Nope, one size did not fit all.
The Bank of Spain tried in vain to check the flood of cheap capital from North Europe. Madrid ran a primary surplus of 3pc of GDP in 2007. Public debt fell to 42pc (Germany was 65pc at the time). Yes, Spain could have done more. It could have adopted Hong Kong controls on loan-to-value ratios on mortgages – 80pc, 70pc, 60pc, etc, until you choke the boom – but that is not what the EU or ECB said at the time. The EU Council gave Spain three gold stars and commendation that year, saying its “budgetary strategy provides a good example of fiscal policies”. Honeyed words, even as intoxicating credit was reaching red alarm levels.

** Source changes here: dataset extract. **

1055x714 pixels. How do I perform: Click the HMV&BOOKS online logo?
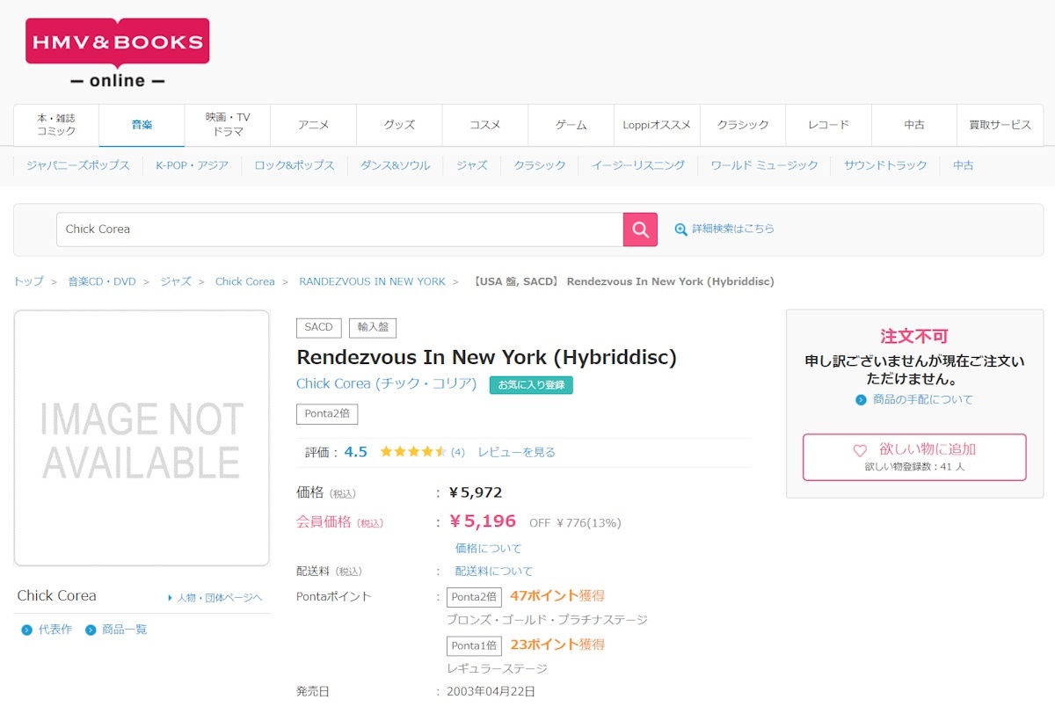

No, no, Ambrose, it was the bankers’ fault…Wicked Wall Street, dastardly Anglo-Saxons, you know how it goes…
Europe’s Maquina Infernal has since switched tack, inflicting slow deflation instead. The ECB – not content with monetary blunders alone – has become the enforcer of a pro-cyclical fiscal blunders as well. It told Spain and Italy to slash spending as the quid pro quo for bond rescues last summer. Spain complied. Italy’s Silvio Berlusconi demurred, understandably since Italy was already near primary budget surplus. He was summarily toppled.
The damage from this double-barrelled contractionary shock on a fragile Spanish economy is before our eyes, conforming with precision to textbook time-lag theories. Private sector credit has fallen for 18 consecutive months. Industrial output fell 7.5pc in March. Brussels expects the economy to shrink 1.9pc this year, with the crunch yet to come.
Unemployment has reached 24.4pc, or 32pc in Extremadura. More than 1.5m households have no earner at all. They have exhausted their benefits, surviving on savings and – for now – on €420 a month in back-stop support.
Faced with such woes, any sovereign country would call for full engine reverse with every policy lever. The Faustian Pact of EMU allows no such escape. Europe has ordered premier Mariano Rajoy to cut the budget deficit from 8.9pc to 5.3pc in a single year, four times the therapeutic pace.
He cannot devalue. He cannot cut rates or print money. He cannot mobilize a lender of last resort to eliminate all risk of sovereign default. He can only lament…
And that, of course, was always the idea.